3. Ein in die Tiefe ausgedehnter Raum; in welchem Verstande es ehedem eine jede Grube bedeutete. Hornegk gebraucht es noch für eine Grube oder einen Graben, im mittlern Lat. Schachta; in Golii Oaomast. heißt ein Abtritt der Schacht. In der Hochdeutschen Mundart kommt es wenig mehr vor, doch haben die Bergleute es noch aufbehalten, bey welchen es in einem doppelten Verstande üblich ist. 1) Der oberste Theil der viereckten Höhlung eines hohen Ofens, durch welchen die Kohlen und Eisensteine eingestürzet werden, heißt der Schacht, im Gegensatze des Herdes. 2) Ein von der Dammerde gerade in die Tiefe gemachtes Loch, wodurch man in die Erzgruben aus- und einfähret, Erz, Berge und Wasser hinauf schaffet u.s.f.

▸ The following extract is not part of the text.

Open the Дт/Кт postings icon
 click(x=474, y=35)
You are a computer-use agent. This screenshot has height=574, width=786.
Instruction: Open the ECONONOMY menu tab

Gemeiniglich gehen die Schächte senkrecht, aber nach Beschaffenheit der Umstände werden sie auch nach einer schiefen Richtung geführet. Am häufigsten sind sie viereckt, obgleich auch dieß nicht wesentlich ist. Nach Maßgebung ihres Endzweckes bekommen sie verschiedene Nahmen; daher hat man Fahrschächte, Förderschächte, Kunstschächte u.s.f. Einen Schacht abteufen oder absinken, ihn graben, verfertigen; ihn austonnen, mit Bretern ausschlagen; ihn auswechseln, mit[1316] frischem Holze anstatt des faulen auszimmern u.s.f. Der Plural lautet im Hochdeutschen beständig Schächte, im Oberdeutschen aber auch Schachte.


Du hast

Der Schachten Erz aus Sand geschmelzt,

Hall.


Anm. In dieser letzten Bedeutung im Schwed. Skackt, im Böhm. Ssachta, im mittlern Lat. Xafetus, nach einer gewöhnlichen Verwechselung der Hauch- und Blaselaute, daher auch im Griech. σκαπθειν graben ist. Schacht stammet von schachten, oder vermittelst des intensiven t unmittelbar von dem veralteten schachen, her, welches eine schnelle Bewegung überhaupt, und eine Bewegung nach verschiedenen Arten von Richtungen besonders bedeutet. Im Nieders. ist schachten schnell hin und her laufen. Zu der zweyten Bedeutung der Tiefe, der Höhlung, gehöret auch unser Schachtel. S. dasselbe, ingleichen Schächer.

Quelle:
Adelung, Grammatisch-kritisches Wörterbuch der Hochdeutschen Mundart, Band 3. Leipzig 1798, S. 1316-1317.